# Shower tiles fell off, water damaged wall



## JazMan (Feb 17, 2007)

Hi badhaircut,

Looks like you're dealing with a bad tile job too.:yes: You got a typical hack job, drywall, and mastic. Works fine in a dry area.

You need to rip it out and start over using waterproof methods. For a temporary fix, just slap some adhesive on the back of the new tiles, grout or caulk, and hope 'till you're ready to remodel. 

Jaz


----------



## badhaircut (Jan 23, 2013)

JazMan said:


> Hi badhaircut,
> 
> Looks like you're dealing with a bad tile job too.:yes: You got a typical hack job, drywall, and mastic. Works fine in a dry area.
> 
> ...



Thanks for replying. There are chunks of drywall missing now. How should I go abouts fixing the damaged drywall? should I remove the surrounding tiles and replace say an 18"x18" piece of drywall?


----------



## oh'mike (Sep 18, 2009)

Leave the drywall as it is---use silicone caulk to stick on the new tiles---good strong waterproof glue---tape may be needed for 24 hours.


----------



## JazMan (Feb 17, 2007)

That's one way. You'll know better once you remove enough tiles to get to good wallboard. You'll have to remove more tiles than you now think cuz you'll also have to tape the seams. 
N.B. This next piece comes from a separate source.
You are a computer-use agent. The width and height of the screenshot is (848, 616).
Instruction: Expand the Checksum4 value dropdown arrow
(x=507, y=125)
I wouldn't use drywall though. Get a sheet of 1/2" concrete backer and thinset mortar, (powder)

Jaz


----------



## joecaption (Nov 30, 2011)

That's your probulm, drywall never should have been used.
If he did that poopy a job I'd bet the grout never got sealer.
Gout is not water proof.


----------



## oh'mike (Sep 18, 2009)

JazMan said:


> That's one way. *You'll know better once you remove enough tiles to get to good wallboard.*
> I wouldn't use drywall though. Get a sheet of 1/2" concrete backer and thinset mortar, (powder)
> 
> Jaz


The wall may end up without any tile at all----:laughing:


----------



## gregzoll (Dec 25, 2006)

Looks like a new tub surround along with a bath remodel are in order, for a new project this year. Only thing you can do temp, if it is not the wall the shower head is on, is use a shower curtain to protect the wall. If it is the back wall behind the shower head, you will have to tack the curtain up to protect the wall, until you can get around to getting the materials and time to do the work.


----------



## gregzoll (Dec 25, 2006)

joecaption said:


> That's your probulm, drywall never should have been used.
> If he did that poopy a job I'd bet the grout never got sealer.
> Gout is not water proof.


My bet is that it is Gyprock, if that is a old home.


----------



## badhaircut (Jan 23, 2013)

So upon further inspection err tile removing... it looks like they did use green board which is a relief. Green board is for bathrooms correct? I should mention that the house is 15 years old and the builder installed the tiles so I'm assuming it was done right because they are a pretty reputable builder in this area. It looks like whoever installed the shower bar didn't realize that eventually water would work its way behind the tile, maybe they could have caulked around the flange ad screws?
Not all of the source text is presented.